Quinoa-Stuffed Peppers

Serves four.

 

2 medium bell peppers

1 teaspoon olive oil

1 medium shallot, chopped

2 cloves garlic, minced

1 tablespoon fresh basil, chopped

1 tablespoon fresh oregano, chopped

½ cup quinoa, rinsed

1 cup chicken stock or broth

1 small zucchini, diced (about 1 cup)

½ diced fresh tomatoes

3 tablespoons crumbled feta cheese, divided

 

Preheat oven to 400 degrees Fahrenheit.

Cut peppers in half lengthwise, removing seeds and stem. Place in a baking dish and set aside.

Heat olive oil in a medium pot over medium-high heat. Add shallot and garlic and cook until fragrant, about a minute. Add the basil, oregano and quinoa and stir until quinoa is evenly coated with the oil.

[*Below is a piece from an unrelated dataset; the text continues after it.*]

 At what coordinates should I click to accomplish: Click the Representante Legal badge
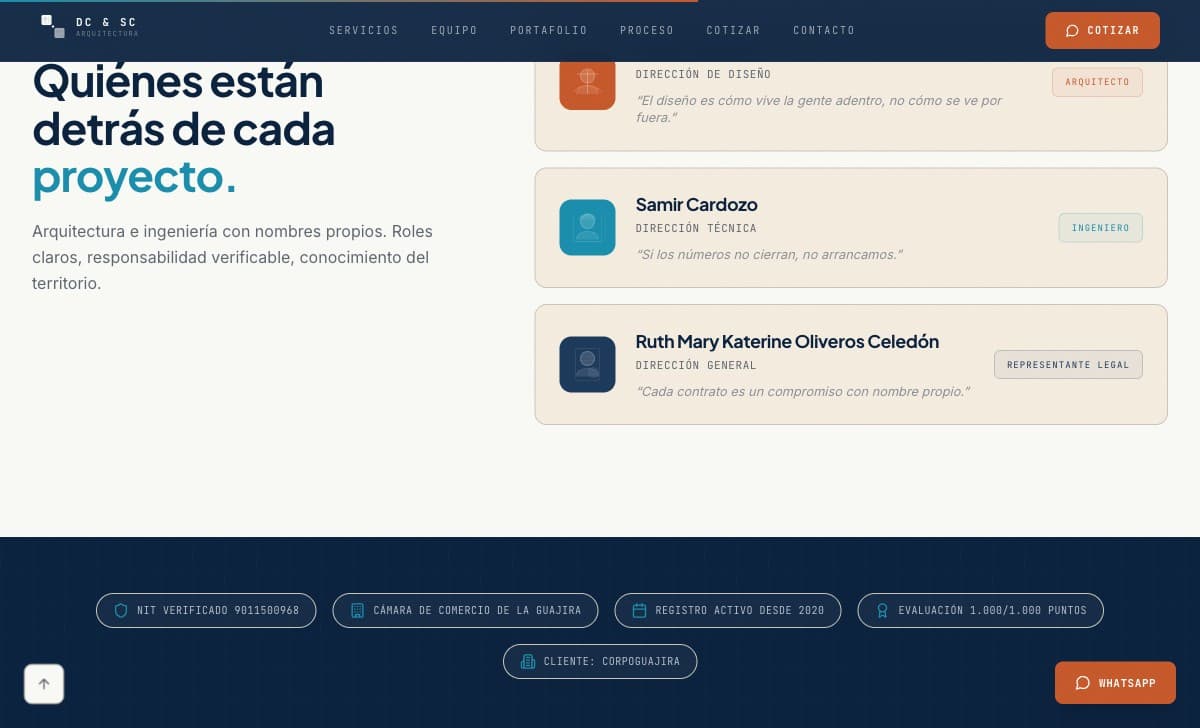point(1068,365)

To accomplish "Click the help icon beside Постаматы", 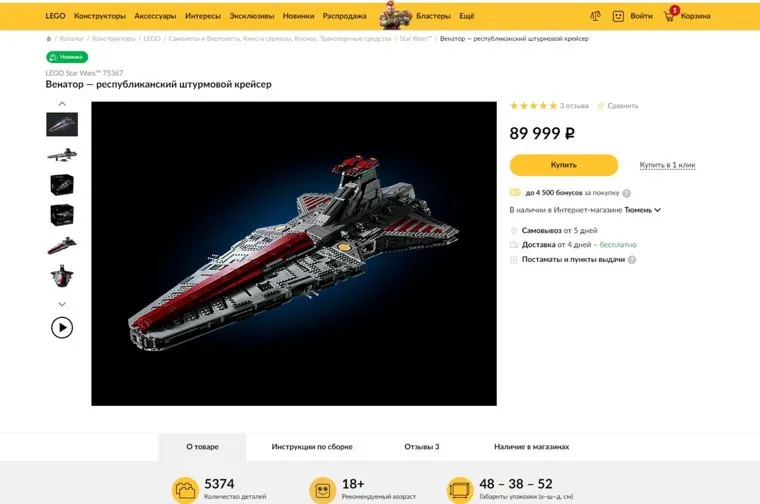I will pos(632,259).
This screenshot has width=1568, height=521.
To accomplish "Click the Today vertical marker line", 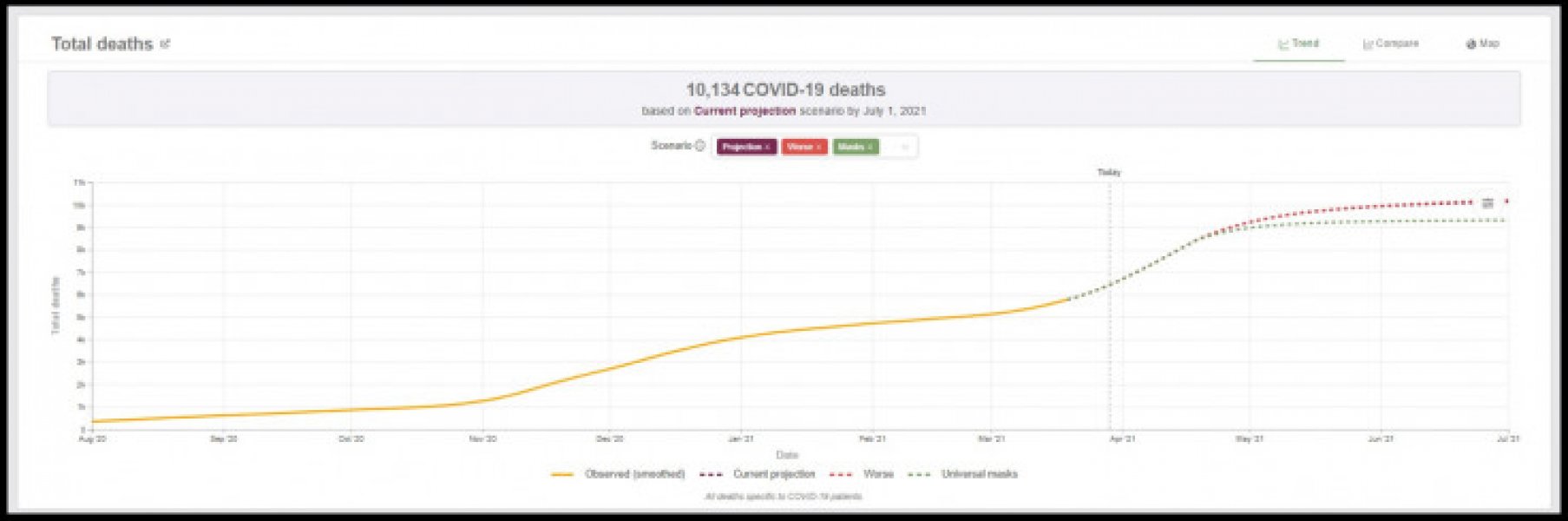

Pour in the chicken stock and bring to a boil. Cover the pot and reduce heat to simmer. Cook until liquid is absorbed and quinoa is light and fluffy, about 15-20 minutes. Stir the zucchini, tomatoes and 2 tablespoons of the feta into the quinoa.

Divide the quinoa evenly between the four peppers and bake until peppers soften and begin to brown, about 25-30 minutes.

Remove peppers from oven and sprinkle with remaining tablespoon of feta before serving.